§ Exercise requirements
Copy out the listing below, substituting "interface assistant" for every "GUI agent" and leaving everything else unchanged.

§ Click-target data
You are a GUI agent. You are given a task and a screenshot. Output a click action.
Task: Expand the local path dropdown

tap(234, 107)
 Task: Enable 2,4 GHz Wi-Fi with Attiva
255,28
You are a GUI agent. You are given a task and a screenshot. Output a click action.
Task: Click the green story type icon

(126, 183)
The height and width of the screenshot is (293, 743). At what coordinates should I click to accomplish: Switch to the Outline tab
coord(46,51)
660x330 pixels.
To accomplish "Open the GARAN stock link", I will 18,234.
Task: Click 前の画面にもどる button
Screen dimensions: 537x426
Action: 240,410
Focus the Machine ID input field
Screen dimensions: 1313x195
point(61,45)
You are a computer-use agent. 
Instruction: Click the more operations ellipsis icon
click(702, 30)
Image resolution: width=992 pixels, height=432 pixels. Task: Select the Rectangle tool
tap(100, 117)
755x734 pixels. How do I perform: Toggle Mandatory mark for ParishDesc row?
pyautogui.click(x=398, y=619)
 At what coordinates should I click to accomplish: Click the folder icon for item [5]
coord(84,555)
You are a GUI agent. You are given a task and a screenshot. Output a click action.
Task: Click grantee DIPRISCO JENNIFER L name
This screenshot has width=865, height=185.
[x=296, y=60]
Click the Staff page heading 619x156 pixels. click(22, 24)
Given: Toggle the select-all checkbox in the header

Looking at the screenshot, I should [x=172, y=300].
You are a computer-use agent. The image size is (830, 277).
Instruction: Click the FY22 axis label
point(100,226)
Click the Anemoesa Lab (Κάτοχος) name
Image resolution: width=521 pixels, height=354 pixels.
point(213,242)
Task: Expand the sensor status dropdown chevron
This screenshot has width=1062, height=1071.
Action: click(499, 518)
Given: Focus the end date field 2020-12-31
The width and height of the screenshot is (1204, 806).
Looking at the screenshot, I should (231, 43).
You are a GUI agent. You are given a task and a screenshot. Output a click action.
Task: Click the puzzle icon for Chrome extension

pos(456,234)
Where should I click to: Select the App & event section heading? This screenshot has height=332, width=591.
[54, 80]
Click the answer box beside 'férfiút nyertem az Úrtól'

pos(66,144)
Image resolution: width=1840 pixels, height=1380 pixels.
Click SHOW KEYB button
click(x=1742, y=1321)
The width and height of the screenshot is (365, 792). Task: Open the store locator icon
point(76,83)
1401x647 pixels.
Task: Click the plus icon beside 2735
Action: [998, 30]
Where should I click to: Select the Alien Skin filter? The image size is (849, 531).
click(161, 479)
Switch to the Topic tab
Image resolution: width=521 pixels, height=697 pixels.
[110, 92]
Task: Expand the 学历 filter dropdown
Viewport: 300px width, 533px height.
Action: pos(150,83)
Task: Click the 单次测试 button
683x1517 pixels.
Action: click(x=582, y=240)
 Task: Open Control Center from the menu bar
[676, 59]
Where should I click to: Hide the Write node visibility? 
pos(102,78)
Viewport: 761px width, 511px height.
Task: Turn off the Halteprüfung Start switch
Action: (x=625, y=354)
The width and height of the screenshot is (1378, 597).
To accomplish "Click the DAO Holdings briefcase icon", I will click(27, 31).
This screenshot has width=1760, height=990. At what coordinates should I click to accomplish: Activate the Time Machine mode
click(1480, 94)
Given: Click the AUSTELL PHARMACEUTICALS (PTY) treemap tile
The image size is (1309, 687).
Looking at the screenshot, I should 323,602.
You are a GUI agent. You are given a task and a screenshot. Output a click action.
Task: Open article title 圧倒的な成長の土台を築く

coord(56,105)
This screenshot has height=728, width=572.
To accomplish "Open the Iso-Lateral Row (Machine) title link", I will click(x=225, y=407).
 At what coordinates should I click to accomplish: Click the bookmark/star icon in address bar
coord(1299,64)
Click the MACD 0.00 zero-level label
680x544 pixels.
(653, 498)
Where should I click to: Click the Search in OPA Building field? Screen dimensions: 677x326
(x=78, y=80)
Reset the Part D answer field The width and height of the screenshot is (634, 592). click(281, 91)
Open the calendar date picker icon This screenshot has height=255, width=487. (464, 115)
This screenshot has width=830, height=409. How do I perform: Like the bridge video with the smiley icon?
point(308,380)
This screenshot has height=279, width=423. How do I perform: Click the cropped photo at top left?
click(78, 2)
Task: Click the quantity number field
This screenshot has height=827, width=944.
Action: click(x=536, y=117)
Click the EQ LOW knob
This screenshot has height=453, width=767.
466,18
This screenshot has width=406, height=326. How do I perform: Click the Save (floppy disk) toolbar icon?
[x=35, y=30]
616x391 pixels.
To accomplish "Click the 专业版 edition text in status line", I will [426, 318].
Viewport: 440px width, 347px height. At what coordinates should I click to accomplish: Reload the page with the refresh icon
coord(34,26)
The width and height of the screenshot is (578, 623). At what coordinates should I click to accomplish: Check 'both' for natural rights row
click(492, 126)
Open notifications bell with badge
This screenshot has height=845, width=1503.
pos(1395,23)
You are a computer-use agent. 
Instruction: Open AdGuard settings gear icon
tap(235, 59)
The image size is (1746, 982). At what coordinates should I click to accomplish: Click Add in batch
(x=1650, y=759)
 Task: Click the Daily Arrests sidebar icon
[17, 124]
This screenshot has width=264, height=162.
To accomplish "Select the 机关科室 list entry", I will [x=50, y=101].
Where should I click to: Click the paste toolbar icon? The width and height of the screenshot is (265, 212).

§ Answer to the problem
You are a interface assistant. You are given a task and a screenshot. Output a click action.
Task: Expand the local path dropdown

tap(234, 107)
 Task: Enable 2,4 GHz Wi-Fi with Attiva
255,28
You are a interface assistant. You are given a task and a screenshot. Output a click action.
Task: Click the green story type icon

(126, 183)
The height and width of the screenshot is (293, 743). At what coordinates should I click to accomplish: Switch to the Outline tab
coord(46,51)
660x330 pixels.
To accomplish "Open the GARAN stock link", I will 18,234.
Task: Click 前の画面にもどる button
Screen dimensions: 537x426
Action: 240,410
Focus the Machine ID input field
Screen dimensions: 1313x195
point(61,45)
You are a computer-use agent. 
Instruction: Click the more operations ellipsis icon
click(702, 30)
Image resolution: width=992 pixels, height=432 pixels. Task: Select the Rectangle tool
tap(100, 117)
755x734 pixels. How do I perform: Toggle Mandatory mark for ParishDesc row?
pyautogui.click(x=398, y=619)
 At what coordinates should I click to accomplish: Click the folder icon for item [5]
coord(84,555)
You are a interface assistant. You are given a task and a screenshot. Output a click action.
Task: Click grantee DIPRISCO JENNIFER L name
This screenshot has width=865, height=185.
[x=296, y=60]
Click the Staff page heading 619x156 pixels. click(22, 24)
Given: Toggle the select-all checkbox in the header

Looking at the screenshot, I should [x=172, y=300].
You are a computer-use agent. The image size is (830, 277).
Instruction: Click the FY22 axis label
point(100,226)
Click the Anemoesa Lab (Κάτοχος) name
Image resolution: width=521 pixels, height=354 pixels.
point(213,242)
Task: Expand the sensor status dropdown chevron
This screenshot has width=1062, height=1071.
Action: click(499, 518)
Given: Focus the end date field 2020-12-31
The width and height of the screenshot is (1204, 806).
Looking at the screenshot, I should (231, 43).
You are a interface assistant. You are given a task and a screenshot. Output a click action.
Task: Click the puzzle icon for Chrome extension

pos(456,234)
Where should I click to: Select the App & event section heading? This screenshot has height=332, width=591.
[54, 80]
Click the answer box beside 'férfiút nyertem az Úrtól'

pos(66,144)
Image resolution: width=1840 pixels, height=1380 pixels.
Click SHOW KEYB button
click(x=1742, y=1321)
The width and height of the screenshot is (365, 792). Task: Open the store locator icon
point(76,83)
1401x647 pixels.
Task: Click the plus icon beside 2735
Action: [998, 30]
Where should I click to: Select the Alien Skin filter? The image size is (849, 531).
click(161, 479)
Switch to the Topic tab
Image resolution: width=521 pixels, height=697 pixels.
[110, 92]
Task: Expand the 学历 filter dropdown
Viewport: 300px width, 533px height.
Action: pos(150,83)
Task: Click the 单次测试 button
683x1517 pixels.
Action: click(x=582, y=240)
 Task: Open Control Center from the menu bar
[676, 59]
Where should I click to: Hide the Write node visibility? 
pos(102,78)
Viewport: 761px width, 511px height.
Task: Turn off the Halteprüfung Start switch
Action: (x=625, y=354)
The width and height of the screenshot is (1378, 597).
To accomplish "Click the DAO Holdings briefcase icon", I will click(27, 31).
This screenshot has width=1760, height=990. At what coordinates should I click to accomplish: Activate the Time Machine mode
click(1480, 94)
Given: Click the AUSTELL PHARMACEUTICALS (PTY) treemap tile
The image size is (1309, 687).
Looking at the screenshot, I should 323,602.
You are a interface assistant. You are given a task and a screenshot. Output a click action.
Task: Open article title 圧倒的な成長の土台を築く

coord(56,105)
This screenshot has height=728, width=572.
To accomplish "Open the Iso-Lateral Row (Machine) title link", I will click(x=225, y=407).
 At what coordinates should I click to accomplish: Click the bookmark/star icon in address bar
coord(1299,64)
Click the MACD 0.00 zero-level label
680x544 pixels.
(653, 498)
Where should I click to: Click the Search in OPA Building field? Screen dimensions: 677x326
(x=78, y=80)
Reset the Part D answer field The width and height of the screenshot is (634, 592). click(281, 91)
Open the calendar date picker icon This screenshot has height=255, width=487. (464, 115)
This screenshot has width=830, height=409. How do I perform: Like the bridge video with the smiley icon?
point(308,380)
This screenshot has height=279, width=423. How do I perform: Click the cropped photo at top left?
click(78, 2)
Task: Click the quantity number field
This screenshot has height=827, width=944.
Action: click(x=536, y=117)
Click the EQ LOW knob
This screenshot has height=453, width=767.
466,18
This screenshot has width=406, height=326. How do I perform: Click the Save (floppy disk) toolbar icon?
[x=35, y=30]
616x391 pixels.
To accomplish "Click the 专业版 edition text in status line", I will [426, 318].
Viewport: 440px width, 347px height. At what coordinates should I click to accomplish: Reload the page with the refresh icon
coord(34,26)
The width and height of the screenshot is (578, 623). At what coordinates should I click to accomplish: Check 'both' for natural rights row
click(492, 126)
Open notifications bell with badge
This screenshot has height=845, width=1503.
pos(1395,23)
You are a computer-use agent. 
Instruction: Open AdGuard settings gear icon
tap(235, 59)
The image size is (1746, 982). At what coordinates should I click to accomplish: Click Add in batch
(x=1650, y=759)
 Task: Click the Daily Arrests sidebar icon
[17, 124]
This screenshot has width=264, height=162.
To accomplish "Select the 机关科室 list entry", I will [x=50, y=101].
Where should I click to: Click the paste toolbar icon? The width and height of the screenshot is (265, 212).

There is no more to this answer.